Starting in 2010, a host of developments began to fuel excitement around building technology to support teachers and students in grades K through 12. In that year, the U.S. Department of Education released its first National Education Technology Plan and backed it up with funding for districts. Apple created the first iPad, and a year later, Google released its first Chromebook. At the same time, software could be stored “in the cloud” and updated on hundreds of computers at once with merely a few clicks. And nonprofits began to push the government to redirect federal funding to pay for more bandwidth to schools. With these developments starting to take shape, an opportunity opened for a generation of young entrepreneurs to build solutions designed to make a difference in the classroom.

Investors plunged into those churning currents: Private capital investments in K-12 edtech products for the U.S. market peaked in 2015, cresting at more than $500 million in a single year. Since then, the frenzied optimism of the first half of the decade has quieted. Educators have grown more savvy about why, when, and how to use technology, and what tools to use. The federal government has largely ceded leadership in education to the 50 states. Much as in other technology sectors of the economy, edtech investors have opted to make larger, safer bets on fewer companies—and raised their demands on companies seeking investment.

This is the story of how investments in edtech products for U.S. K-12 teachers and students have matured over the past three years—a tale that holds important clues for the years ahead.
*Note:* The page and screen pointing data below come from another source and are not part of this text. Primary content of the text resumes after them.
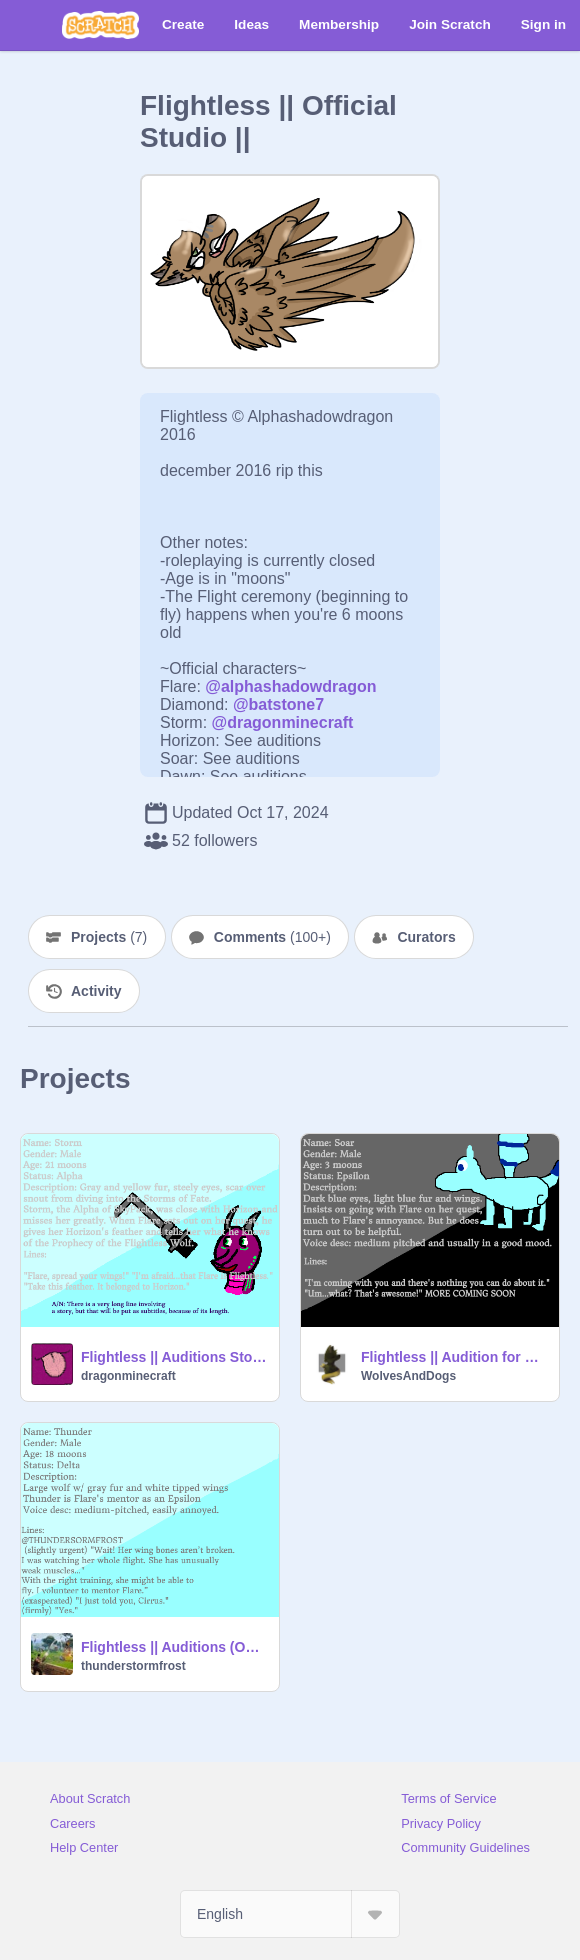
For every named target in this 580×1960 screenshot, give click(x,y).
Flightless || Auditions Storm (174, 1357)
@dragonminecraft (283, 722)
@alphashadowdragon (290, 686)
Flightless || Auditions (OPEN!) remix (174, 1647)
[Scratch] (100, 25)
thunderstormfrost (133, 1666)
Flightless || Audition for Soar (454, 1357)
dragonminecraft (128, 1376)
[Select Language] (290, 1914)
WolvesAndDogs (408, 1376)
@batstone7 (278, 704)
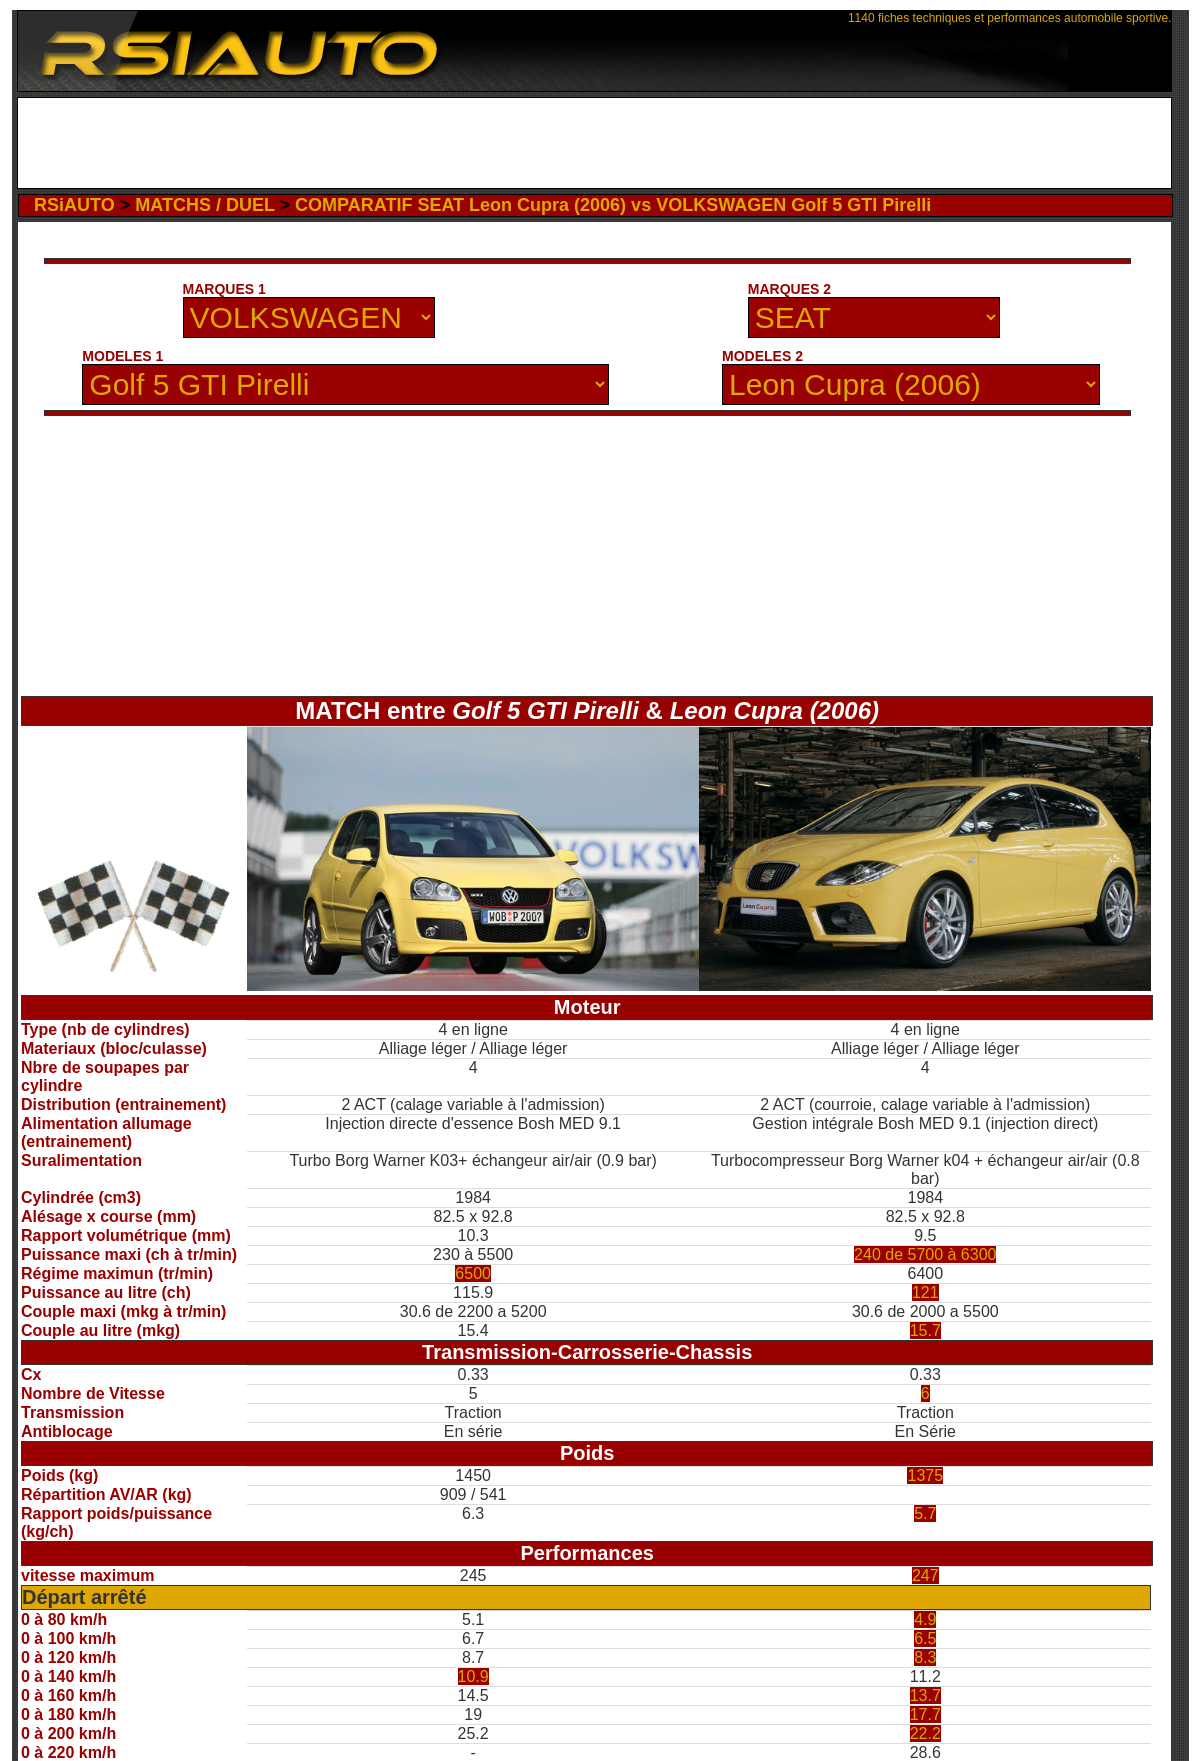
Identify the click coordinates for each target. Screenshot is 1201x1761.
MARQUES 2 (789, 289)
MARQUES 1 (224, 289)
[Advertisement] (594, 143)
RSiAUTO (74, 205)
In 2015, funding for K-12 products reached a record high—$548M to be exact.

Two other areas of edtech investment—postsecondary and informal learning—clocked in at less than that combined.

Macro Trends

But from 2016 to 2018, funding for K-12 products remained flat at around $318M. At the same time, funding for postsecondary and informal learning took off.

Funding by Product Category, 2016 - 2018

Why was there growth in postsecondary and informal learning products?
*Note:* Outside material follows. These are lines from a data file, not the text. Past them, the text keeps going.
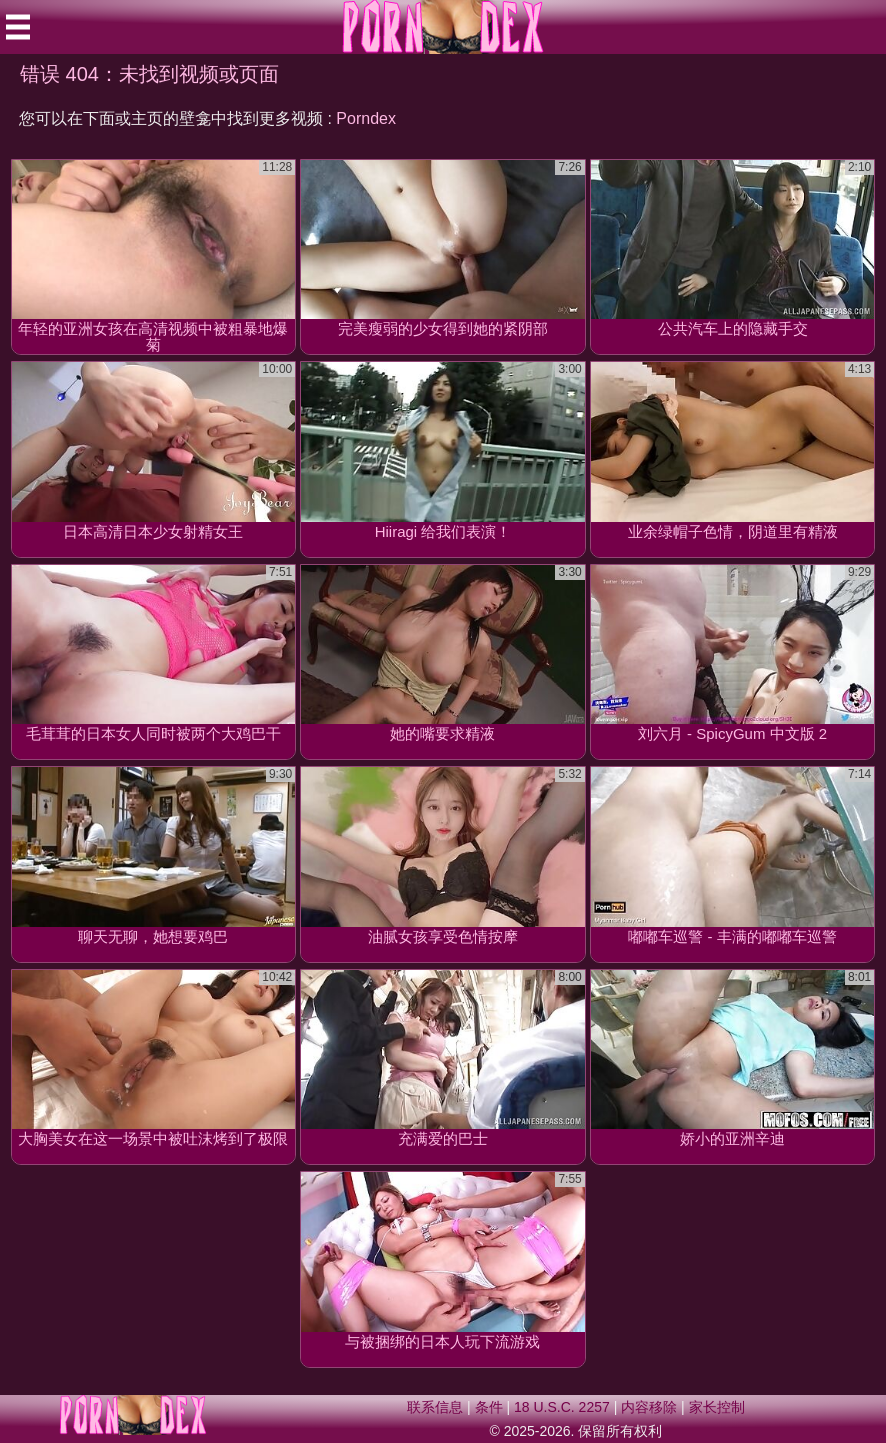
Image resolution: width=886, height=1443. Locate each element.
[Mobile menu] (18, 27)
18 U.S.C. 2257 (562, 1407)
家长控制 (717, 1407)
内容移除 (649, 1407)
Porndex (366, 118)
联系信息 (435, 1407)
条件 (489, 1407)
Our research suggests that investors had more confidence investing in business-to-consumer models. By selling directly to parents, learners and educators, the products promised a faster sales cycle and more revenue than business-to-institution models, with the potential to bring in a higher return on investment.


So, what's happening in K-12 investment?

Over the past three years, there have been fewer investments, but the average size of those deals has grown from $3.5M in 2016 to $5.4M in 2018.
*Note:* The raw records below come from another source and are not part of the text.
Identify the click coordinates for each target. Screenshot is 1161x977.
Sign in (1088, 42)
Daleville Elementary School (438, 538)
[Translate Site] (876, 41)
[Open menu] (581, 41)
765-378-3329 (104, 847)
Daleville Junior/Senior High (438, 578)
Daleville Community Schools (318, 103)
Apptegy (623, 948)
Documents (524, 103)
Average Dollars Invested by Number of Deals, 2016 - 2018
K-12 Products


What’s driven up the average deal size?

There are now higher standards for investing.
Investors told us that they used to invest in companies that showed user growth. Now they look for companies that demonstrate growth in sales, revenue and renewals.

When evaluating the U.S. K-12 edtech market, which of these has changed most over the last three years?
1 = Least Changed and 6 = Most Changed

The number of edtech accelerators has declined compared to years past. At the same time, more companies are bootstrapping funding (e.g., relying on friends and family, or even crowdfunding) to demonstrate sales and revenue before reaching out to investors to raise capital.

All of this results in investment occurring later in a company's lifecycle, but at a higher dollar amount.

Survey respondents agree, indicating that a "shift in deal dynamics” (e.g., amount of deals, size of deals, length of funding rounds) has changed the most in the U.S. K-12 market over the past three years, in comparison to five other factors.


How does funding differ by K-12 product category?

Funding for curriculum products is down—to just 25 percent of the K-12 sector, while funding for tools supporting classroom teachers and products for streamlining school operations has grown.

Percentage of Dollars Invested by K-12 Product Category, 2016 - 2018


Why is curriculum funding down since 2016?

There are fewer and fewer deals, but with similar average deal sizes—at around $3.6M—which suggests that investors are uncertain whether it’s worthwhile to invest in curriculum.

Average Dollars Invested by Number of Deals, 2016 - 2018
Curriculum Products

Our research suggests that some investors are driven to invest in curriculum products because schools and districts are better positioned to consider digital curricular content now than a few years ago. In other words, more schools are wired and moving to one-to-one devices, and more administrators are opting to purchase products that offer personalized content pathways.

But many other investors report being hesitant to invest in curriculum products. With the increasing availability of open educational resources and free content, there’s more opportunity for districts to move away from textbook publishers and develop their own curriculum.